What are some common reasons OICs are rejected?


  • Collectibility. Generally, the most common reason an OIC is rejected is because the IRS views the taxpayer’s income (and potential future income) too high for the offer amount on the OIC. For example, if the taxpayer is an out-of-work dentist, then he has the potential of eventually earning income again despite his current financial hardships. The IRS will look to the past, current, and future earning capacity of the taxpayer to determine if they are eligible for the OIC.
    The taxpayer will be required to submit a Form 433-A with their OIC application (Form 656). Form 433-A is a statement of financial condition which lists all of the taxpayer’s income, assets, and expenses. Furthermore, the taxpayer will likely have to provide documentation that outlines 6 months worth of canceled checks, mortgage documents, bank deposits, etc. The IRS will use this information, along with information they gather from their own investigation, to determine the eligibility of the taxpayer. 
  • Additional Tax Debt. Once the taxpayer has submitted their Offer in Compromise, they must ensure they are staying in compliance with the IRS as an effort of “good faith.” If the taxpayer continues to pile on the tax debt (by not paying estimated tax payments), then the IRS will use that as a sign that the taxpayer will not be compliant with the potential offer.
  • Missing Information. One of the most overlooked reasons for rejected OIC is missing information. Taxpayers often will forget or omit pertinent information such as Social Security numbers, employer identification numbers, etc. Taxpayers will also inadvertently use older versions of the required forms. All of the most current forms can be found on the IRS website. These simple errors can cause the OIC to be returned to you immediately.
  • A “Frivolous” OIC. IRS agents are wary of OICs that are submitted solely for the purpose of delaying collection action. Many taxpayers simply want to buy themselves more time to catch up on their tax debt, and they often look to OICs in order to delay collection activity. An example of a frivolous OIC would be one where it is clear on the face of the document that the taxpayer just wants to buy time on their tax debt (e.g. multiple, incomplete applications). This can also be evidenced by a history of tax avoidance techniques from the taxpayer. If the IRS believes that the application is solely submitted to delay collection activity, they will reject it immediately.
  • Bankruptcy. A taxpayer is ineligible for OIC if there is an open bankruptcy proceeding under their name.
  • Unfiled Returns. A taxpayer must be in compliance with all of their tax returns in order for an OIC to be considered. As of March 2017,  OIC applications will now be returned without consideration in instances where the taxpayer has not filed all required tax returns. In such cases, the application fee will be returned and any initial payments submitted with the Offer will be applied to outstanding tax debt.
  • Failure to Pay. Sometimes OICs can be retroactively rejected. For example, if a taxpayer’s OIC is approved and accepted, they must file and pay their taxes in a timely manner for 5 years after the acceptance of the OIC. If the taxpayer does not maintain their good standing, the OIC can be removed and all of the “forgiven” tax debt will be reinstated in the taxpayer’s name.

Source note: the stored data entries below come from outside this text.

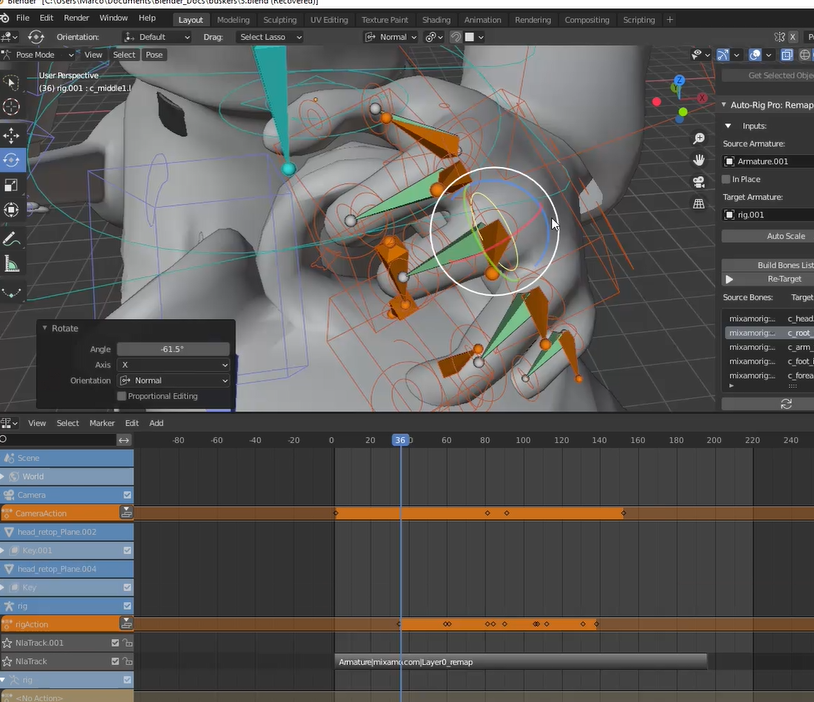The height and width of the screenshot is (702, 814).
Task: Toggle Proportional Editing in the Rotate panel
Action: coord(121,396)
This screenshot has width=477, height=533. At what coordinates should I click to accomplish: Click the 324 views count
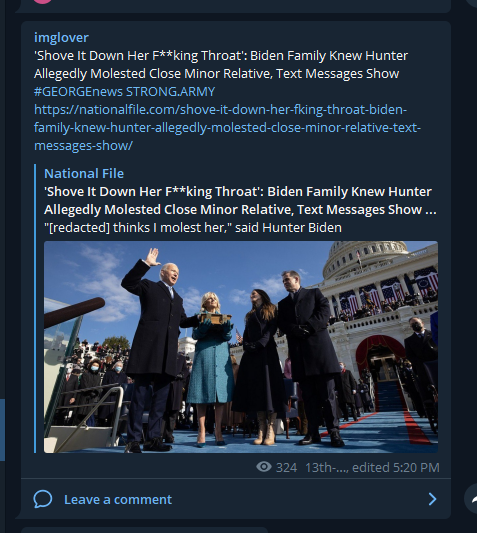(286, 467)
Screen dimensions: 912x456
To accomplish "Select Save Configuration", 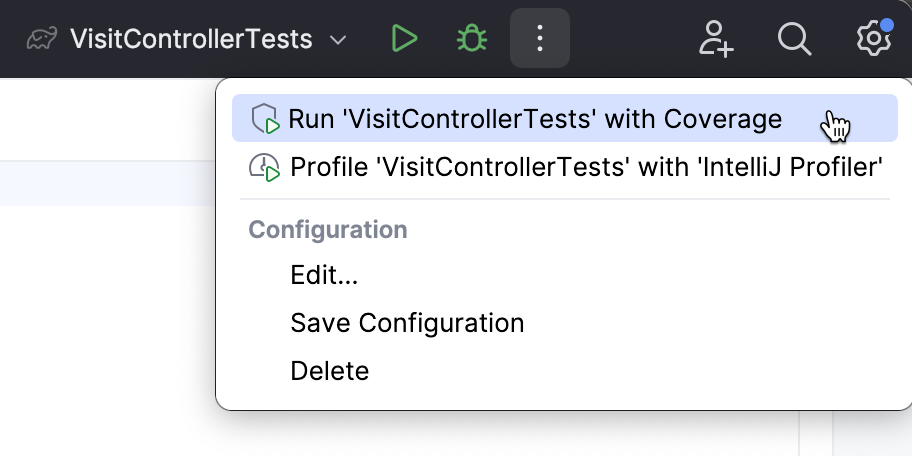I will click(x=407, y=323).
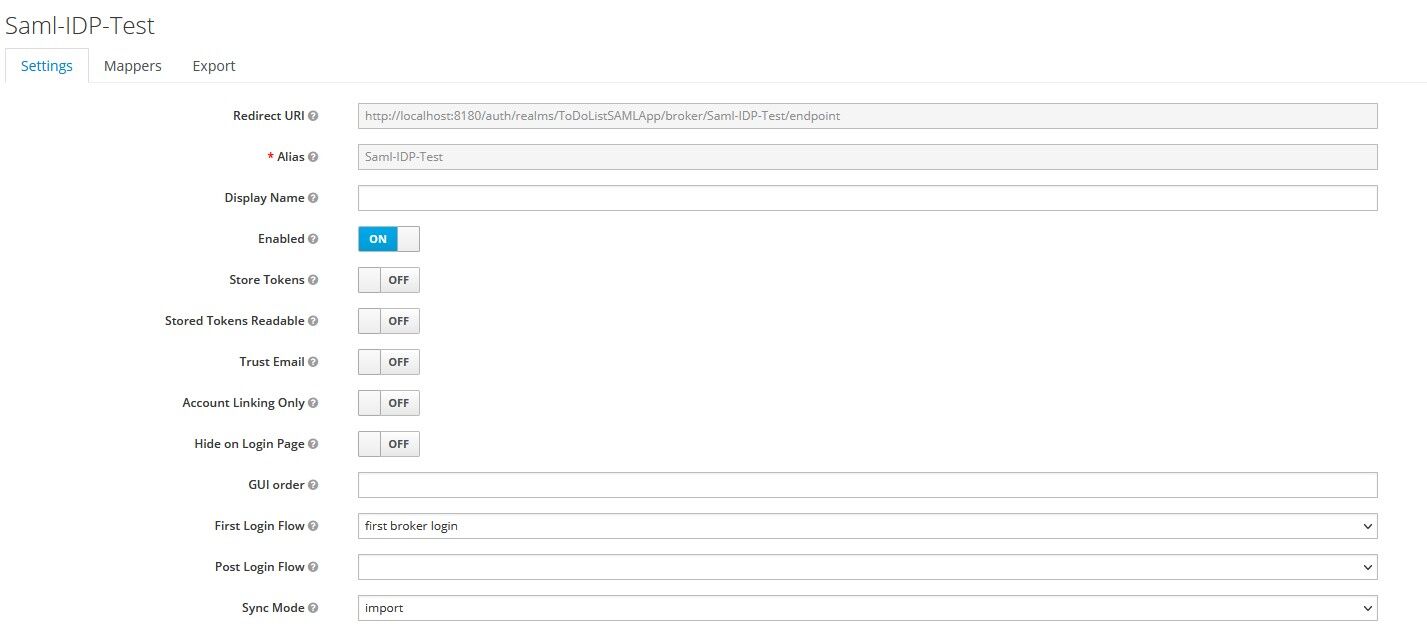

If the OIC is rejected, what are my options?

If the OIC is rejected, taxpayers can still submit an appeal within 30 days of the date on the rejection notice. The appeal will be submitted on Form 13711, “Request for Appeal of Offer in Compromise.” This appeal letter needs to address the issues raised in the OIC rejection, and the taxpayer will likely have to provide additional documentation. This appeal can potentially allow the taxpayer an opportunity to renegotiate their rejected offer under more acceptable terms for the IRS.

Offer in Compromise is a useful collection remedy that can allow an eligible taxpayer a fresh start with their tax debt. It is important to go over all the potential risks of an OIC rejection with your client to ensure that you submit a thorough application. Lastly, it is important to remember that if the OIC does not work out, there are other options and methods for relieving tax debt for burdened taxpayers— an OIC is simply one of many options available.